=== TEXT PASSAGE ===
▼▼▼

Thus, Siddhartha enters the stage of “Sansara” much later in life – after spending considerable amount of time in spiritual pursuits. In fact, he decides to experience Sansara only to try it out as another means of finding the ultimate truth, and not as an inevitable step in life like other ordinary people. Therefore, his responses to the worldly events are also very unlike the ordinary people’s. This part of “Siddhartha” is one of the most fascinating sections to read.

Only after spending an extended period of time in Sansara, and after realizing that it was all like a long bad dream, he awakens from it and returns to the river of his childhood and youth utterly shaken and bewildered. There he continues his pursuit of the ultimate truth.

Note: You can contact Abhay Joshi at abjoshi@yahoo.com.

22 thoughts on “Review of Hermann Hesse’s Siddhartha

  1. > childhood and youth utterly shaken and bewildered. There he continues his pursuit of the ultimate truth.

    So much our nation needs to continue doing so.

    I am in my early 40s. I have spent my earlier part of my life feeling defeated by discovering histories hidden (aka May 13, NEP, etc) from him through books in foreign libraries. I have then spent recent decade helping the very little that I could to forge dreams with younger peers. Yet, recent events again has defeated so many of us. We seemed to be back to square one with all the recent happenings.

    Yes, shaken and bewildered we are. But, stop dreaming we would not, and could not.

    Thank you for so much of the sharing, Din!

▲▲▲

=== GIVEN REQUEST 1 ===
In the records, starting at the line that contains "You are a computer-use agent. This" and ending at the end of the records, change "folder" to "collection" and leave everything else the same. Omit the pictures.

=== DATA SHOWN ===
▼▼▼

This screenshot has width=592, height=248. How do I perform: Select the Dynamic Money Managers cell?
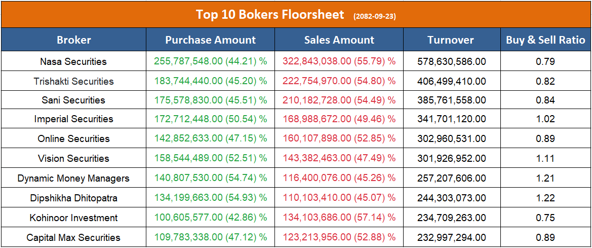tap(73, 179)
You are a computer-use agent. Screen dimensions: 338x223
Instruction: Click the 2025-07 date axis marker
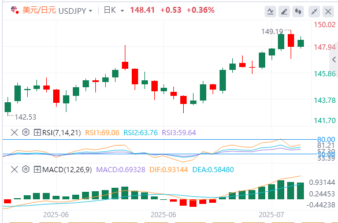[x=271, y=214]
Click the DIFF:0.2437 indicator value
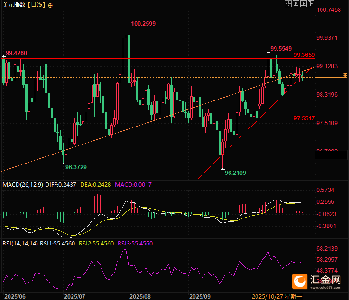This screenshot has height=300, width=349. [62, 184]
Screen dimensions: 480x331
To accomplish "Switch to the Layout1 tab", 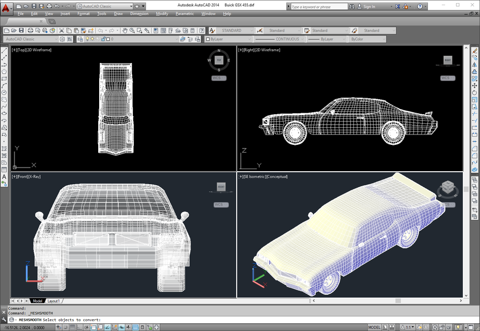I will point(54,300).
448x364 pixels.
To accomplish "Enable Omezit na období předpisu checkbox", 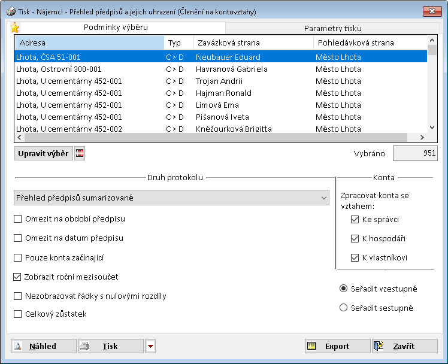I will 18,219.
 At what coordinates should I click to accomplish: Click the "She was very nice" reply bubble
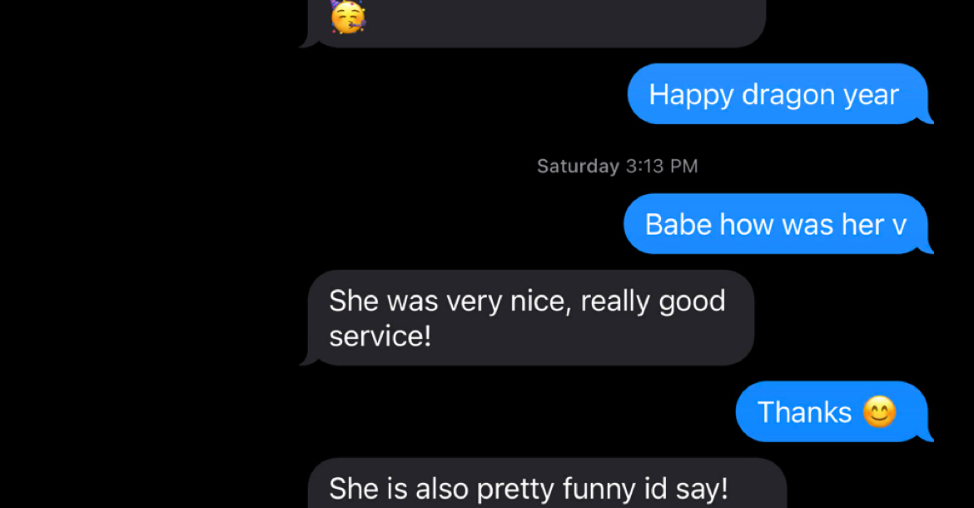529,317
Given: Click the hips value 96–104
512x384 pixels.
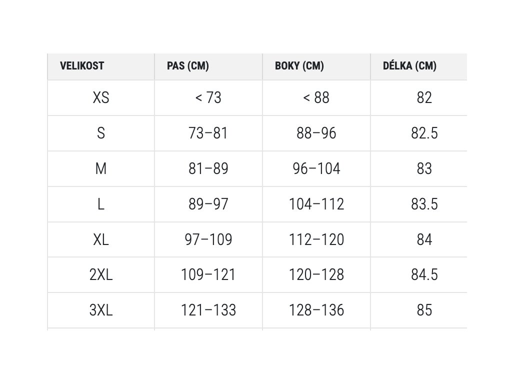Looking at the screenshot, I should [x=317, y=169].
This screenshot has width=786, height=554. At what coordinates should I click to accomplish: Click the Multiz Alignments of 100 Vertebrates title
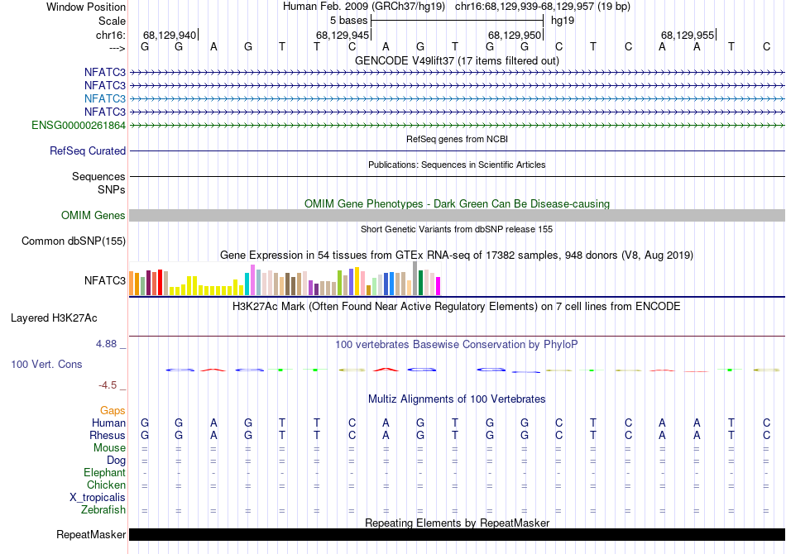coord(457,399)
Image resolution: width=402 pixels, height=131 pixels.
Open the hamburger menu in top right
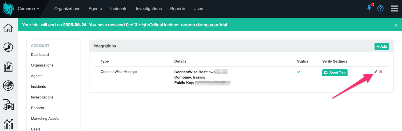[394, 9]
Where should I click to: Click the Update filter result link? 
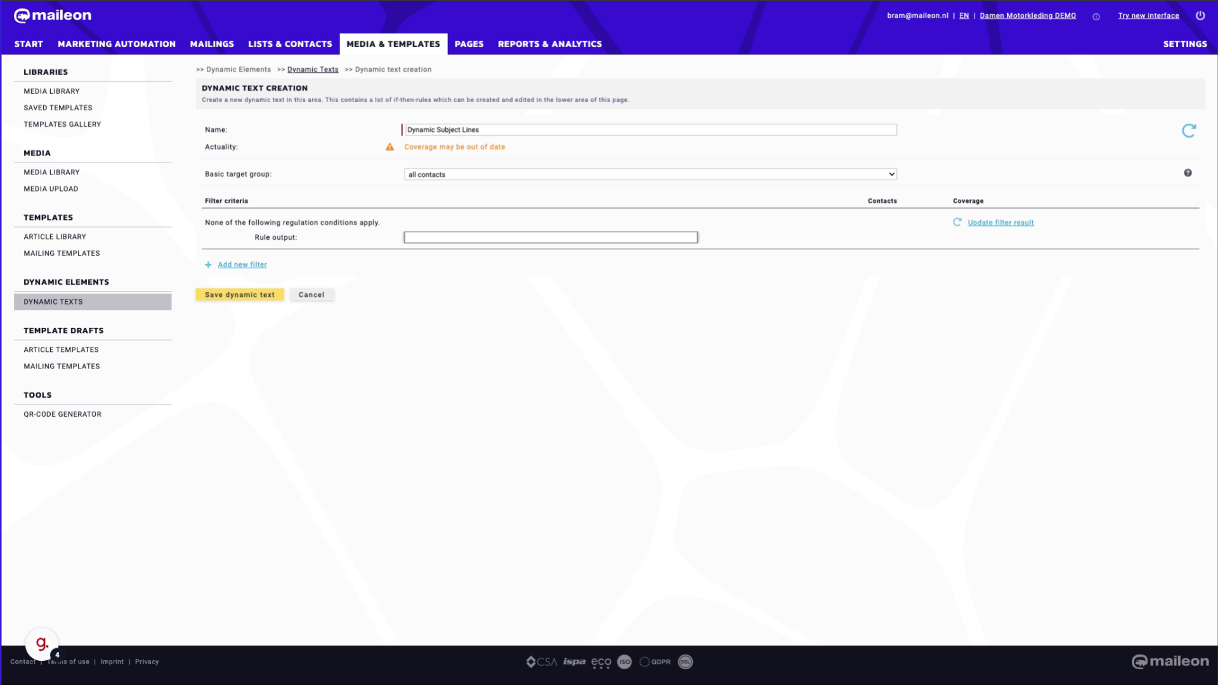click(x=1000, y=223)
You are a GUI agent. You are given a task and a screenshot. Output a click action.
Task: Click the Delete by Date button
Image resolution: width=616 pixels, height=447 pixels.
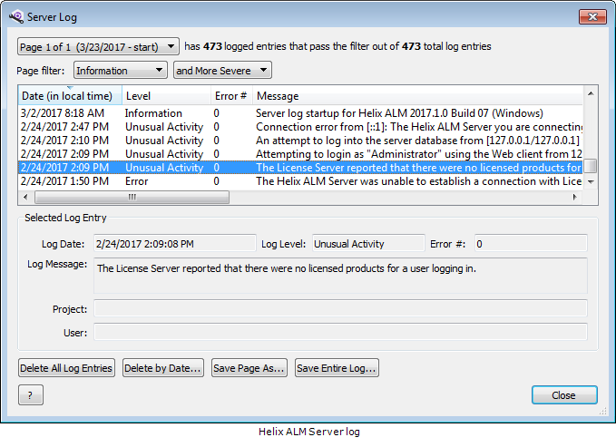162,367
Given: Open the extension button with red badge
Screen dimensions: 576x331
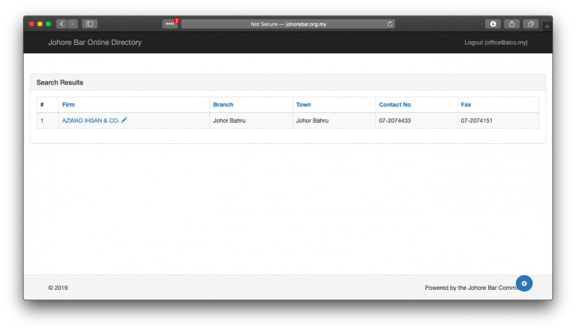Looking at the screenshot, I should [170, 24].
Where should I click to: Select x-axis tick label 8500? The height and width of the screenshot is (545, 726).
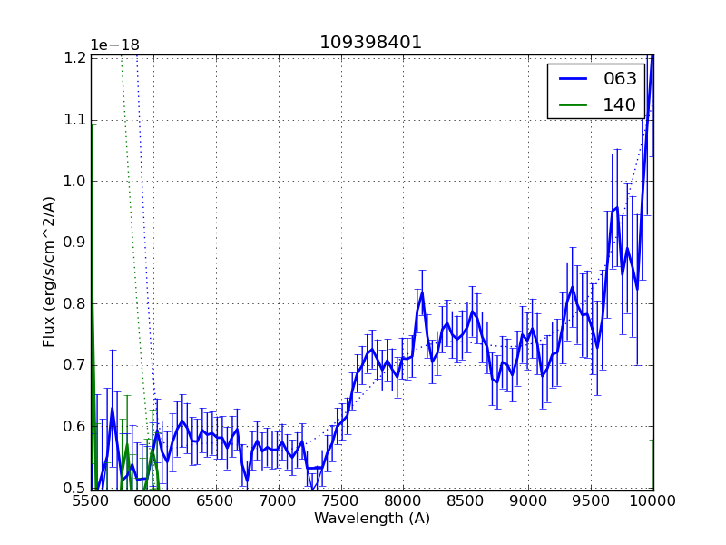pyautogui.click(x=466, y=500)
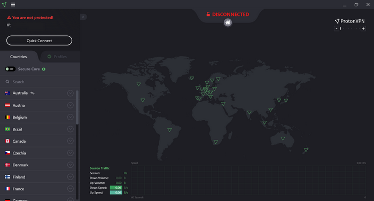Open the hamburger menu
The image size is (374, 201).
click(x=13, y=4)
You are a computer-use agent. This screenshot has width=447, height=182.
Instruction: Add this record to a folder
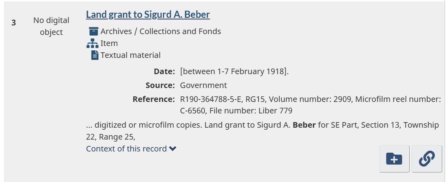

▲▲▲

=== GIVEN REQUEST 2 ===
Carry on the review of Hesse's Siddhartha and its comments from the point where the text stops.

=== WRITTEN RESPONSE 1 ===
You are a computer-use agent. This screenshot has width=447, height=182.
Instruction: Add this record to a collection

=== WRITTEN RESPONSE 2 ===
  2. Since the subject takes us to a high aesthetic level , may I participate by taking excerpts from the book ‘ Veils And Keys ‘ written by John Herlihy ( Yahya Ahmed ) explaining divine beneficence : @ page 110 ….. ” evidenced by the words of God’s promise in Quranic scripture when He says : Call on Me , I will answer you (40 : 60 )
    Yahya Ahmed continues on this devotion , worship and praise ( which is ) at its most poignant moment of sacred feeling and the expression of human spirituality,

    ” Through the body, mind and heart , the soul can spread its wings and take flight to its original abode in the Divine Presence ….”

    The language of this particular Article is too abstruse , hence the Prophet say : All tongues are stopped from speaking : ‘ Through knowledge man can be ; through action man may become ; through virtue man is ‘

    Too abstruse here ( this article ) , BUT yes, the Prophet stressed :

    ” Whoever saw the form of the wave spoke of its secret , yet whoever saw the ocean was dumfounded ” –

    This is a sublime caution uttered by the 18th century Chinese philosopher , Tsao Hseuh – Chin , :

    ” When the unreal is taken for the real, then real becomes the unreal “, such the human mind can be deluded…..

    ( it will be good to know what Loa Tzu remarked in his Taoism , the way….in addition as well )

  3. Actually I am repeating what was said before by Lao Tzu in his teachings of the Tao ( the way ) :

    ” Those who claim to know The Toa , they do not know what it is. For those who know they CANNOT say it ” (emphasis added )

  4. Just one more @ page 273 :

    ” For such ( the faithful ) He has written faith in their hearts and strengthened them with a spirit from Himself ” ( 58 : 22 ) – Yahya Ahmed

    Recollect what Kahlil Gibran ‘ s Aphorism says :

    ‘ Those whom Love has not chosen as his followers , will not hear when Love calls ….. “

  5. A very interesting topic, Din.
    Is wisdom linked in anyway to enlightenment, besides the superficialities of being able to elucidate deep insights into the nature of ‘Being’? Or is it a side effect?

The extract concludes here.